- [DESCRIPTION OF THE TASK]: Wherever the word "agent" appears in a line of the records, copy that line.

***

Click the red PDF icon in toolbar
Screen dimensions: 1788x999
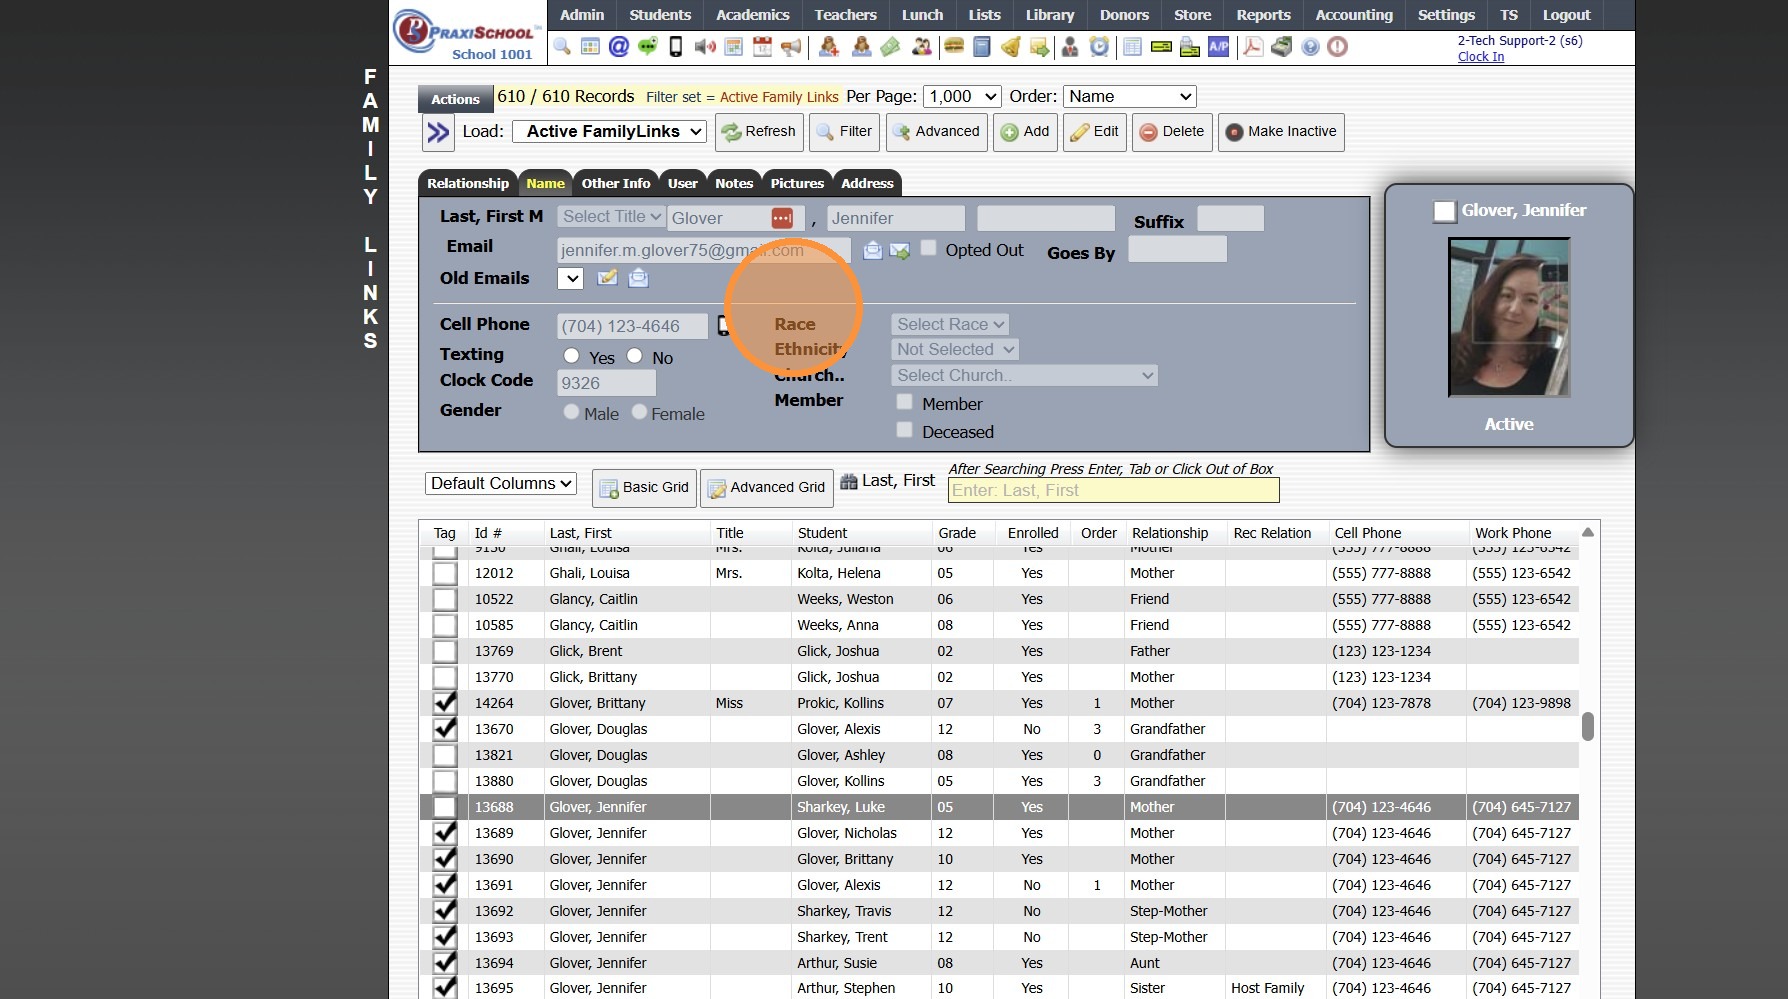tap(1252, 47)
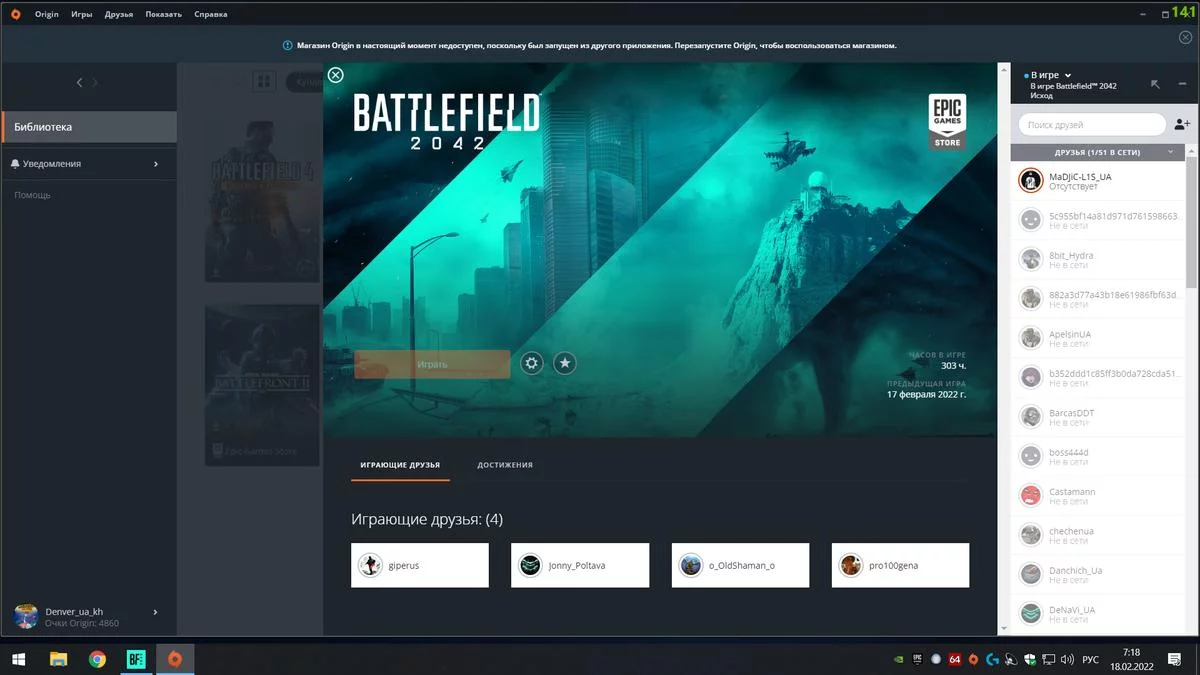This screenshot has width=1200, height=675.
Task: Select Библиотека in the sidebar
Action: click(x=88, y=127)
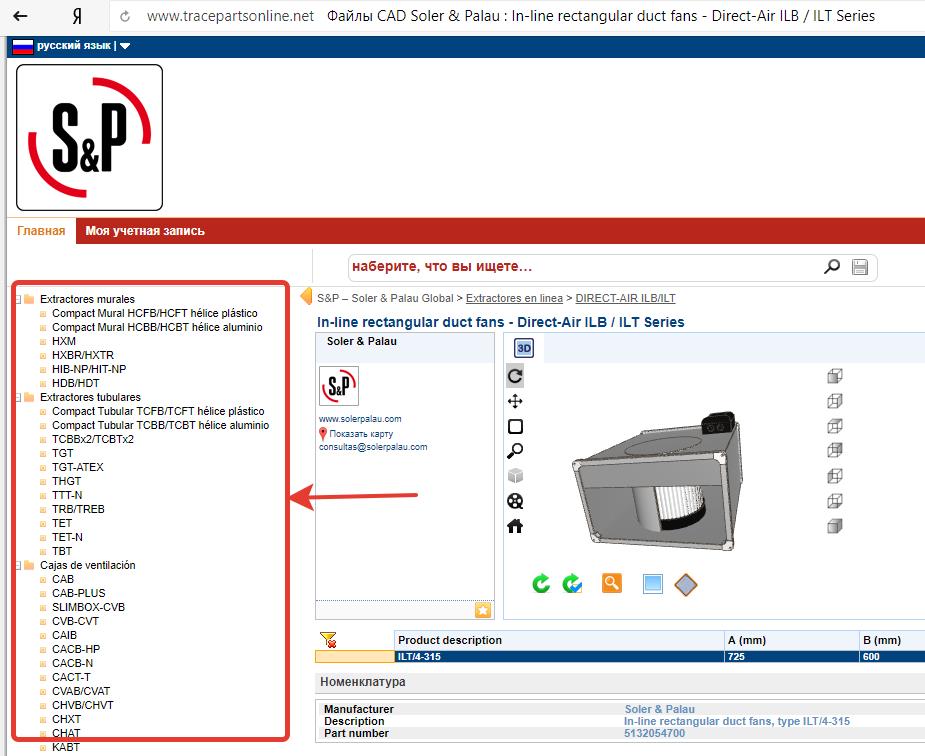Click the save diskette icon beside search
The height and width of the screenshot is (756, 925).
[860, 267]
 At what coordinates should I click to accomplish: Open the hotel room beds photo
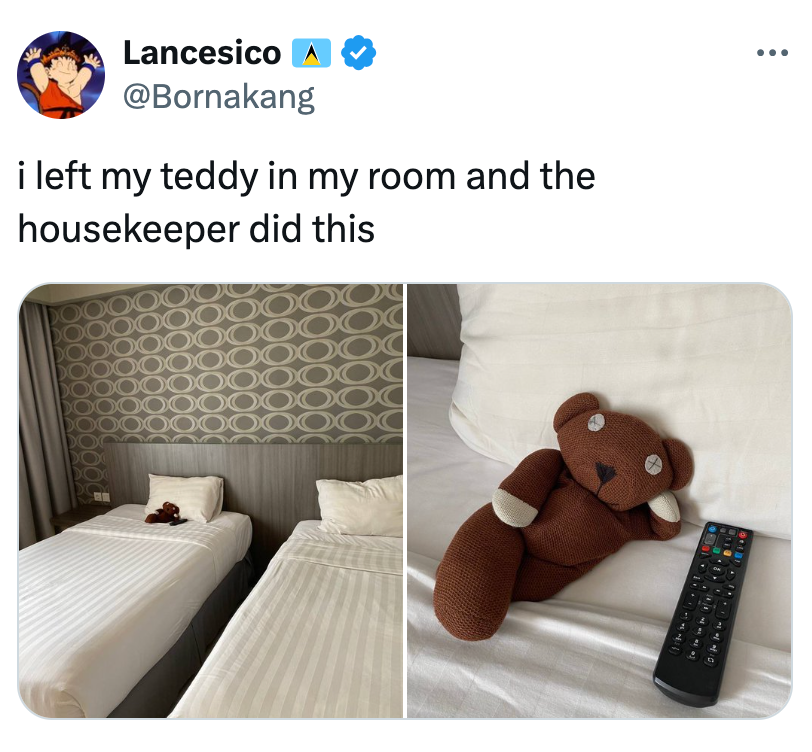(x=211, y=501)
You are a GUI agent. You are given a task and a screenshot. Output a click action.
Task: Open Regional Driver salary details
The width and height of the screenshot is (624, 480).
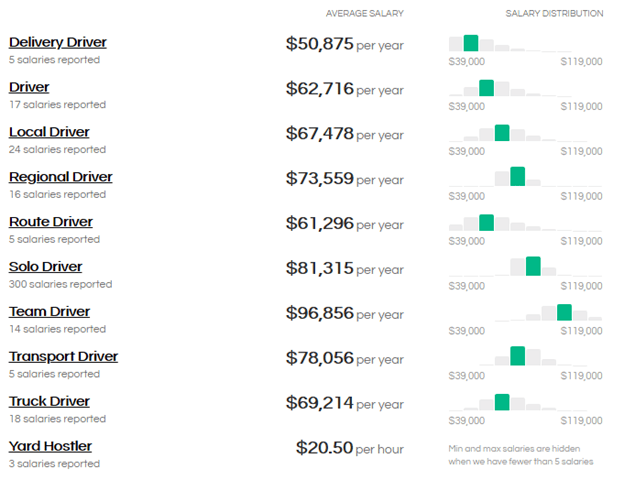[60, 177]
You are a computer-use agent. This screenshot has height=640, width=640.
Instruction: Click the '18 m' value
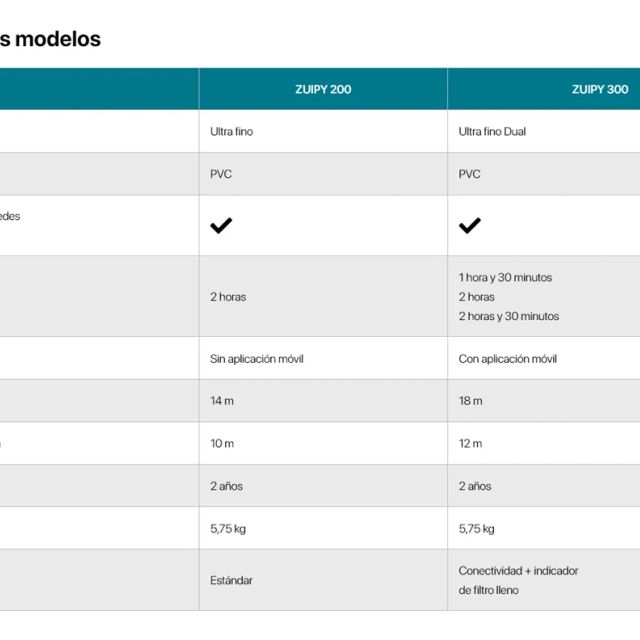tap(470, 401)
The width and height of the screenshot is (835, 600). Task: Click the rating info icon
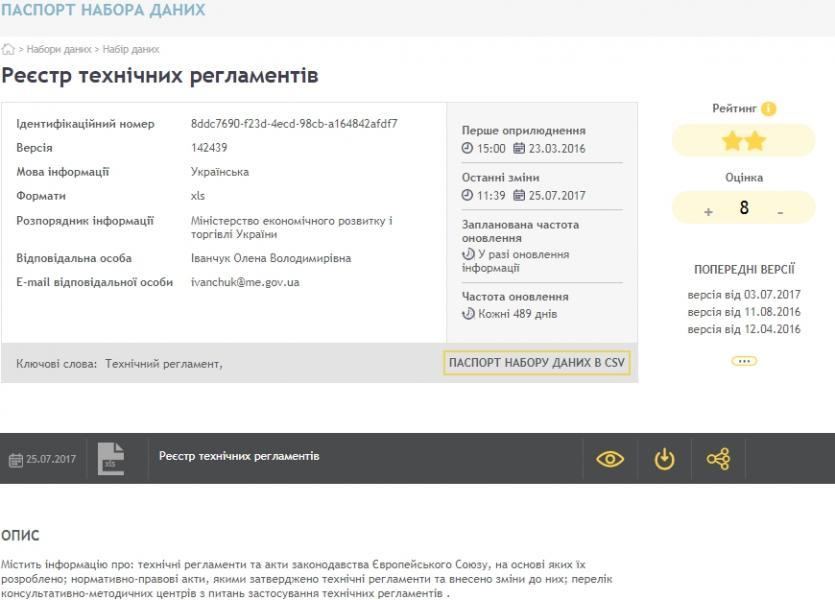[x=768, y=109]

***

- [SOLUTION TO THE EXERCISE]:
You are a GUI agent. You are given a task and a screenshot. Output a click action.
You are a computer-use agent. This screenshot has height=640, width=640.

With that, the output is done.